● **WHAT THE TASK ASKS**
The reply should hold only the lines from the one with "Screen dimensions: 500x354" through the end of the data, each given exactly.

[Extracted records]
------------------------

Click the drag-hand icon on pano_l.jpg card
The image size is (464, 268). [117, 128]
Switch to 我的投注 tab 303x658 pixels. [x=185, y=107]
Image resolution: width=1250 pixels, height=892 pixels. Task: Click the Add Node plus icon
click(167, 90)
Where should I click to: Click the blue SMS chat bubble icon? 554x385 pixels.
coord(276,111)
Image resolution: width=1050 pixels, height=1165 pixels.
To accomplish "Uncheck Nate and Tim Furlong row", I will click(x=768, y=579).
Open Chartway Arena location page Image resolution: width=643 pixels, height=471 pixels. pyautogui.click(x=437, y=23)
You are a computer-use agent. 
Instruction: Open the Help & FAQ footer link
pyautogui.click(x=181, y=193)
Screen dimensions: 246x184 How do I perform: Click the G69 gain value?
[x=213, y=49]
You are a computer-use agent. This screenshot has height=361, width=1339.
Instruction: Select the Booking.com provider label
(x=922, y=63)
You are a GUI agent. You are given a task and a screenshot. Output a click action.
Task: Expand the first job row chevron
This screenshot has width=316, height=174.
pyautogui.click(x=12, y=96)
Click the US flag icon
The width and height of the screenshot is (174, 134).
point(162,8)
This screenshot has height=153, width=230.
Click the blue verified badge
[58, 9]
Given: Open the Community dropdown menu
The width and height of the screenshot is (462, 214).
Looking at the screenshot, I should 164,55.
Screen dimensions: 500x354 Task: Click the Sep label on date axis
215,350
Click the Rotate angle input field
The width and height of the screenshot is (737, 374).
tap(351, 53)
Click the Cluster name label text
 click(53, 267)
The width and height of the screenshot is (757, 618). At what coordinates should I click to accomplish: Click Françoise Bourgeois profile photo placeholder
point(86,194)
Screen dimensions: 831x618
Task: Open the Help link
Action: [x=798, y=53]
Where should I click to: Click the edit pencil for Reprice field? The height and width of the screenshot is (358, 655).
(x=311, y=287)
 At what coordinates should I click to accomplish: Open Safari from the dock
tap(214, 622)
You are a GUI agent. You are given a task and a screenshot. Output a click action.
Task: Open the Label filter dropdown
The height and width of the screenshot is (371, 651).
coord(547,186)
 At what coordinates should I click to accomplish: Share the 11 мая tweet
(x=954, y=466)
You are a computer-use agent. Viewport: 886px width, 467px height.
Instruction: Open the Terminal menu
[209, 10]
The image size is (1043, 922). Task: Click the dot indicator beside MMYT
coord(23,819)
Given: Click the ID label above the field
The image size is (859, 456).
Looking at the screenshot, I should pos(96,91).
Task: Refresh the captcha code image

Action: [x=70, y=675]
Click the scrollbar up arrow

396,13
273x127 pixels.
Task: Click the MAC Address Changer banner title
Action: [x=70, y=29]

------------------------

● **THE ANSWER**
Screen dimensions: 500x354 Task: Click the Sep label on date axis
215,350
Click the Rotate angle input field
The width and height of the screenshot is (737, 374).
tap(351, 53)
Click the Cluster name label text
 click(53, 267)
The width and height of the screenshot is (757, 618). At what coordinates should I click to accomplish: Click Françoise Bourgeois profile photo placeholder
point(86,194)
Screen dimensions: 831x618
Task: Open the Help link
Action: [x=798, y=53]
Where should I click to: Click the edit pencil for Reprice field? The height and width of the screenshot is (358, 655).
(x=311, y=287)
 At what coordinates should I click to accomplish: Open Safari from the dock
tap(214, 622)
You are a GUI agent. You are given a task and a screenshot. Output a click action.
Task: Open the Label filter dropdown
The height and width of the screenshot is (371, 651).
coord(547,186)
 At what coordinates should I click to accomplish: Share the 11 мая tweet
(x=954, y=466)
You are a computer-use agent. Viewport: 886px width, 467px height.
Instruction: Open the Terminal menu
[209, 10]
The image size is (1043, 922). Task: Click the dot indicator beside MMYT
coord(23,819)
Given: Click the ID label above the field
The image size is (859, 456).
Looking at the screenshot, I should pos(96,91).
Task: Refresh the captcha code image

Action: [x=70, y=675]
Click the scrollbar up arrow

396,13
273x127 pixels.
Task: Click the MAC Address Changer banner title
Action: [x=70, y=29]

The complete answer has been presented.